§ **What the task requires**:
Answer these questions using the article on GP performance in Cumbria and Lancashire:
1. Where is Cumbria and Lancashire ranked, and out of how many strategic health authorities?
2. How many chronic diseases are included in the criteria?
3. What are the scores used to work out?

§ **Excerpt provided**:
THE National Health Service often gets a rough ride. For years commentators have insisted our doctors' surgeries and hospitals are dying a slow death.

Other critics hit out at the amount of bureaucracy in our health service, and the pressures to meet government-set targets, which they say are strangling our health professionals.

Latest figures show our regions' doctors are outperforming three quarters of the country's GPs.

Cumbria and Lancashire is ranked seven out of 28 strategic health authorities based on its GPs' overall Quality and Outcomes Framework (QOF) point scores.

Criteria includes how GPs are tackling 11 chronic diseases ranging from epilepsy to diabetes; the speed and appropriateness of treatment; waiting times; clinical care; organisation; patient experience; and the overall quality of the practice.

And the news that Lancashire is ranked so highly in the figures - published for the first time this year - has been welcomed by primary care trust officials, which fund the surgeries as the scores are used to work out how much funding should be allocated.

Data entries:
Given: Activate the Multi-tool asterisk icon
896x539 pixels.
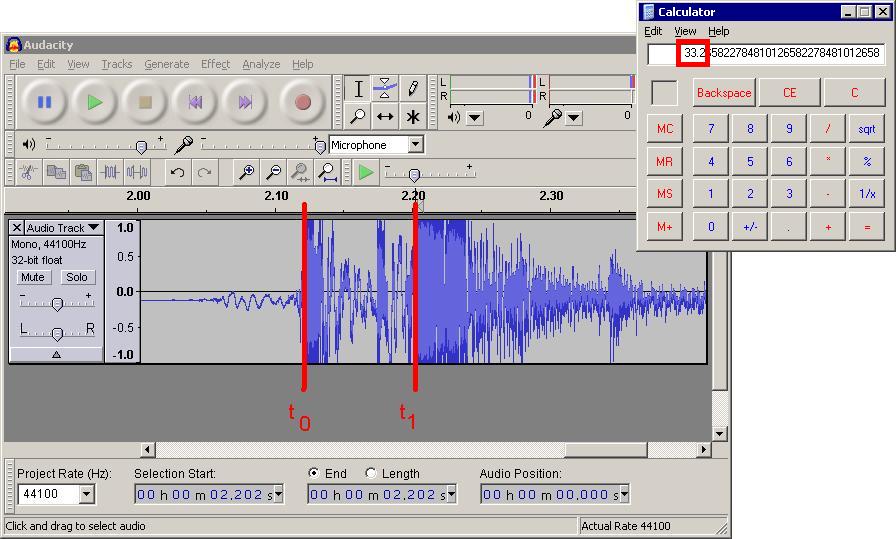Looking at the screenshot, I should (412, 117).
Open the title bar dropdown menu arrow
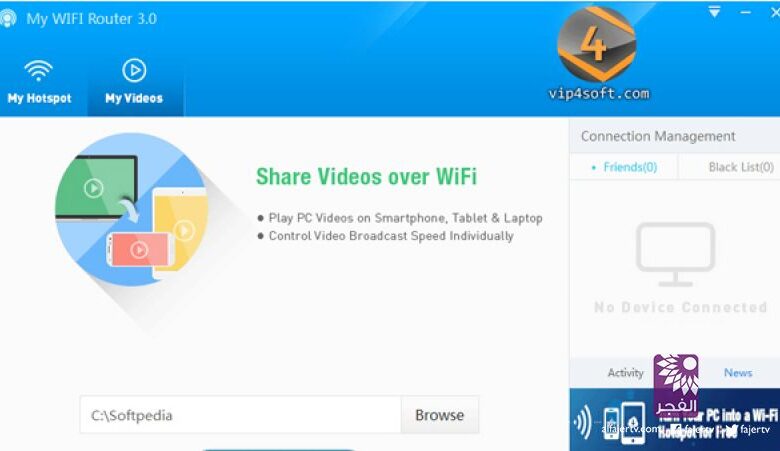This screenshot has width=780, height=451. (714, 12)
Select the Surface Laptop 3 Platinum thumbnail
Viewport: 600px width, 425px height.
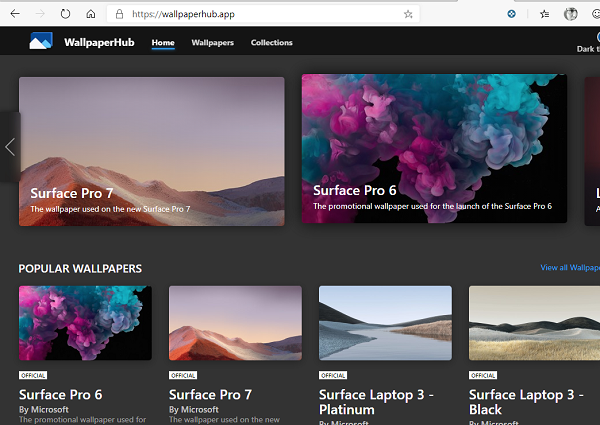pyautogui.click(x=385, y=322)
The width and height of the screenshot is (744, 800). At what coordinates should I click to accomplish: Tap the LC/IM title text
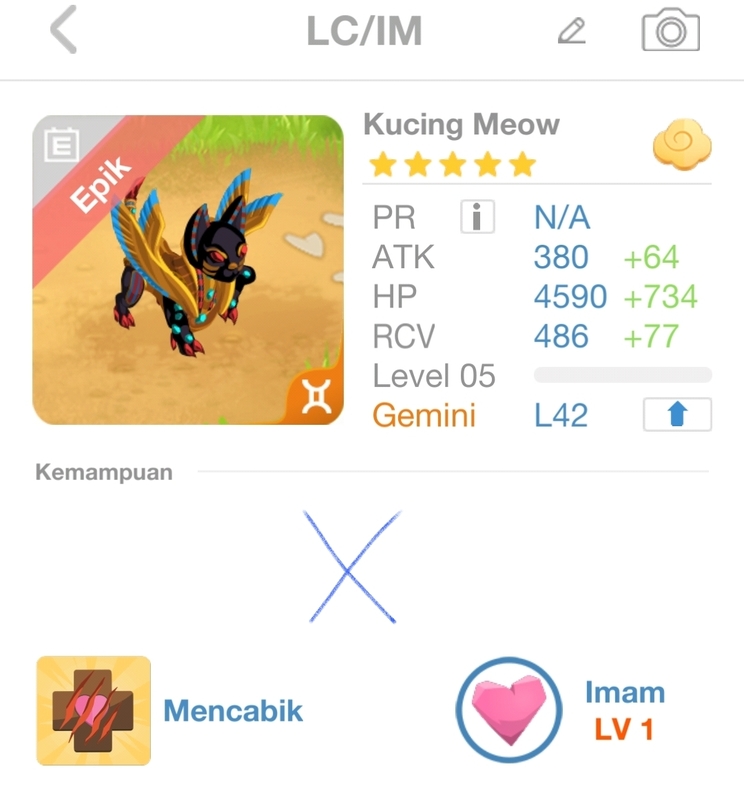pyautogui.click(x=364, y=31)
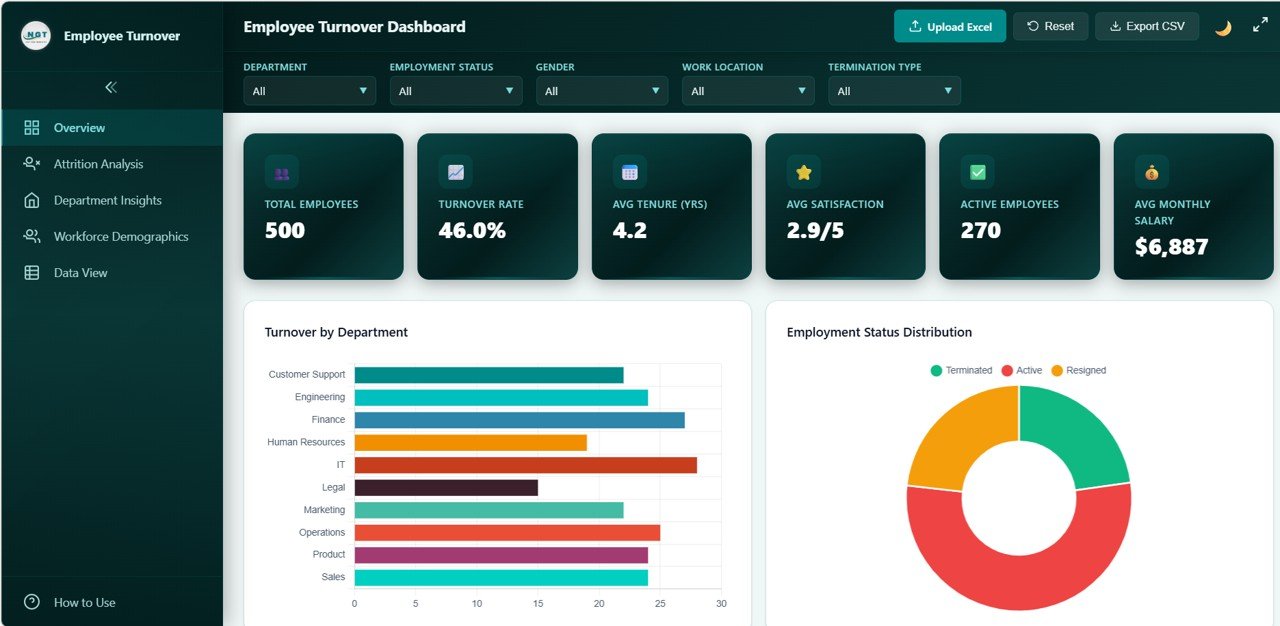Open the Department filter dropdown
Image resolution: width=1280 pixels, height=626 pixels.
pos(309,90)
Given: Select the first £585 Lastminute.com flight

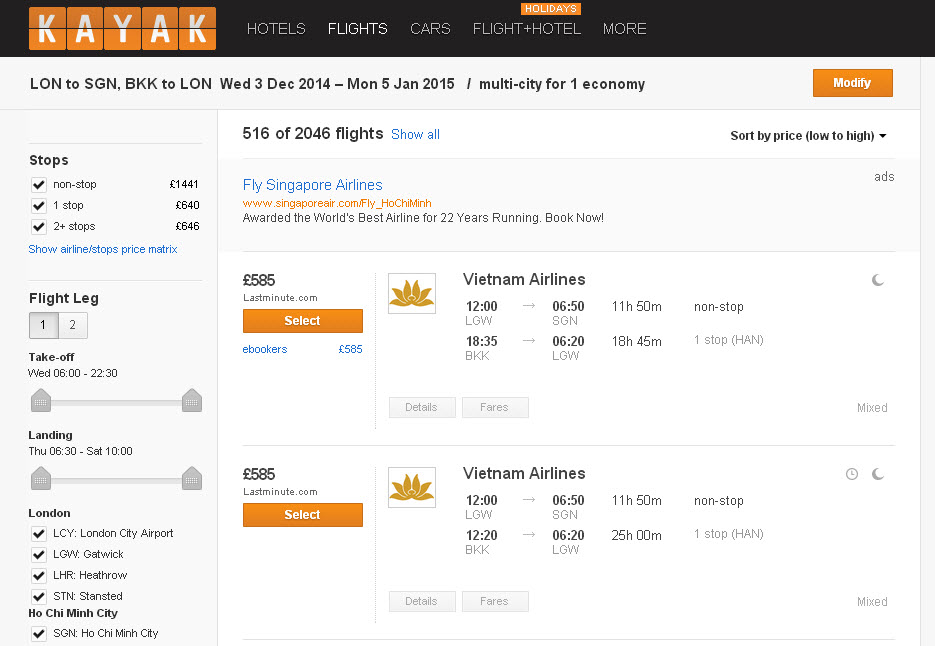Looking at the screenshot, I should [302, 320].
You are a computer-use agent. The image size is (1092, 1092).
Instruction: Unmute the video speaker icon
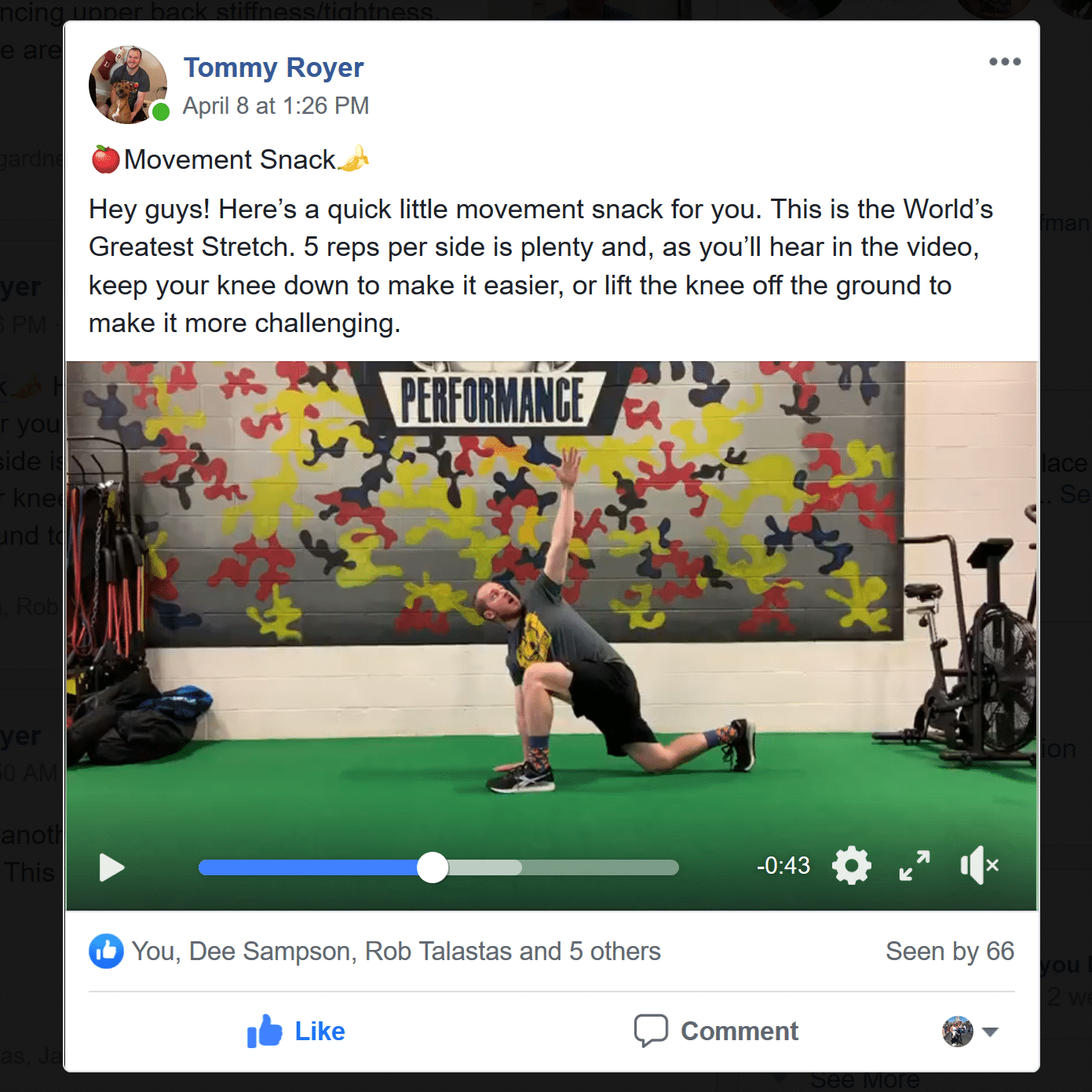980,865
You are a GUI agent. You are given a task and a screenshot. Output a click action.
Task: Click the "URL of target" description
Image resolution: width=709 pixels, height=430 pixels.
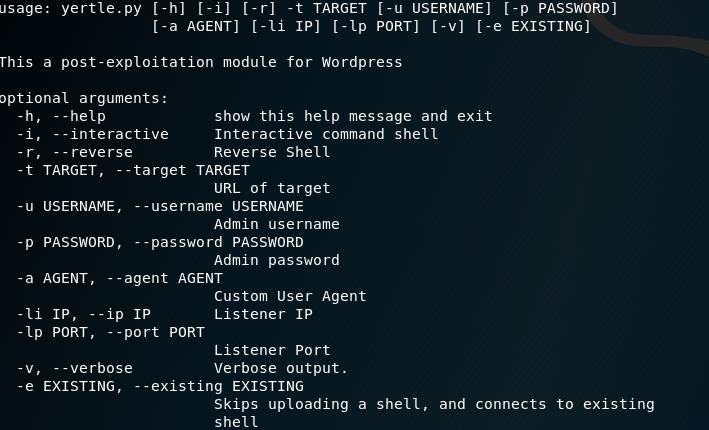pos(272,188)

§ **Solution to the problem**:
1. Seventh out of 28.
2. Eleven.
3. How much funding should be allocated.